* **About this task**
Every entry below should be transcribed exactly; pictures stay out of the copy.

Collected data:

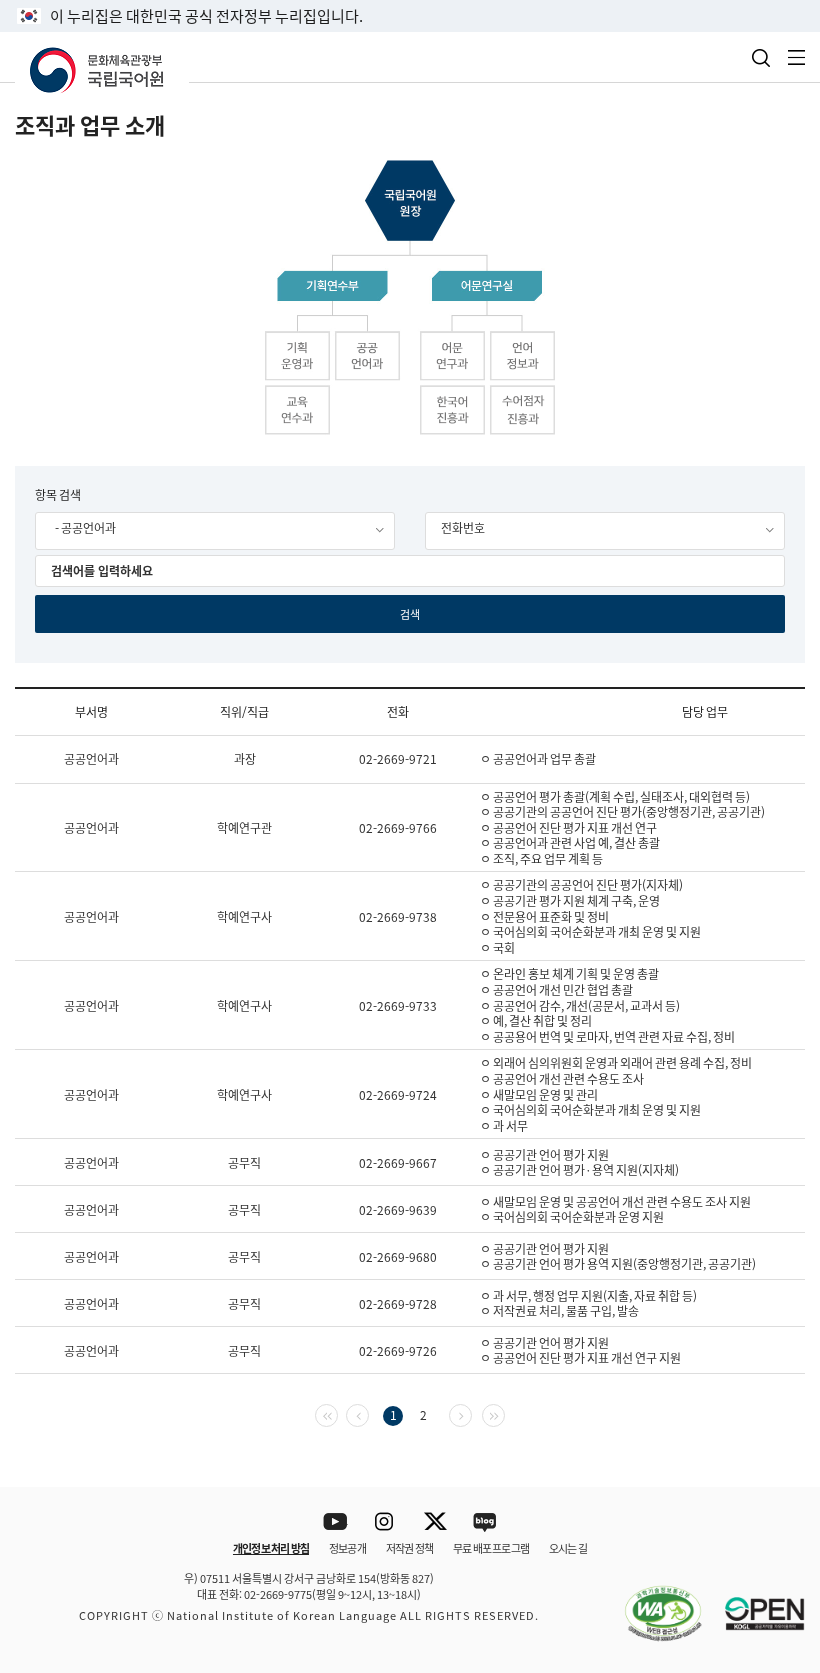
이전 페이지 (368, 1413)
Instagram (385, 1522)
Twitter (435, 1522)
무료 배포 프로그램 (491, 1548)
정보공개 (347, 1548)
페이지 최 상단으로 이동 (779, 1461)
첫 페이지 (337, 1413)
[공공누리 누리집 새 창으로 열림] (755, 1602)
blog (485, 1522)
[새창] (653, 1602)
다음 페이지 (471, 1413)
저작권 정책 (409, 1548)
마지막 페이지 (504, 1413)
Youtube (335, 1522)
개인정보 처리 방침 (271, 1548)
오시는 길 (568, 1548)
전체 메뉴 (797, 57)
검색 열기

* **Exercise answer**
이전 페이지 (368, 1413)
Instagram (385, 1522)
Twitter (435, 1522)
무료 배포 프로그램 (491, 1548)
정보공개 (347, 1548)
페이지 최 상단으로 이동 (779, 1461)
첫 페이지 (337, 1413)
[공공누리 누리집 새 창으로 열림] (755, 1602)
blog (485, 1522)
[새창] (653, 1602)
다음 페이지 (471, 1413)
저작권 정책 (409, 1548)
마지막 페이지 (504, 1413)
Youtube (335, 1522)
개인정보 처리 방침 (271, 1548)
오시는 길 (568, 1548)
전체 메뉴 (797, 57)
검색 열기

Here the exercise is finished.